== Activity ==
Check every line of the data below for the word "Tamacolle", then give only the number of lines that have it.

Collected data entries:
........
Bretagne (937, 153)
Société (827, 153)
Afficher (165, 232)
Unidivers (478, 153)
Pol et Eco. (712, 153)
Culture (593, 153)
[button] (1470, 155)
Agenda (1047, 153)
........
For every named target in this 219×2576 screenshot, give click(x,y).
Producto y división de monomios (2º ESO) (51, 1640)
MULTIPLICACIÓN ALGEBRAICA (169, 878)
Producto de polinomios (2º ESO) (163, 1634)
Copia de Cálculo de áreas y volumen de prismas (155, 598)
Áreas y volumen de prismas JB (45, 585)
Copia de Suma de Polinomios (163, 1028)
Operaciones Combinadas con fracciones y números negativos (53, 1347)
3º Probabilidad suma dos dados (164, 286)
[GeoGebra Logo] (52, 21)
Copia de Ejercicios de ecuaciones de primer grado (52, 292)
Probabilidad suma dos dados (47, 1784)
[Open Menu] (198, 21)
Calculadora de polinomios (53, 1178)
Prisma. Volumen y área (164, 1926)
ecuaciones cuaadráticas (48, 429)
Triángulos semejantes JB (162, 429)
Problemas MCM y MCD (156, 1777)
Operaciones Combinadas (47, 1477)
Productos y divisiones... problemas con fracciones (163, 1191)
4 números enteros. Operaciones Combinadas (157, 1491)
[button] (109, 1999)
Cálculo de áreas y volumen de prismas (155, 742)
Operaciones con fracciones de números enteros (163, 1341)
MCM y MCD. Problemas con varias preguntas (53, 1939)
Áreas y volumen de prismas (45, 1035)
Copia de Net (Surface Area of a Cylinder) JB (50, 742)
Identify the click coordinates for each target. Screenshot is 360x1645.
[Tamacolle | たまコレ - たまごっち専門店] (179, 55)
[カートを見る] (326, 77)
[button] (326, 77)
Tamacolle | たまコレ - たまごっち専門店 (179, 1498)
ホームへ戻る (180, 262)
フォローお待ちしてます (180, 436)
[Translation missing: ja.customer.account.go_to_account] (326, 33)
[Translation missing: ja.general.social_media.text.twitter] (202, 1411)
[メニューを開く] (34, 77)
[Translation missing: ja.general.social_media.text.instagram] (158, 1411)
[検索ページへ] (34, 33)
........
== Solution ==
2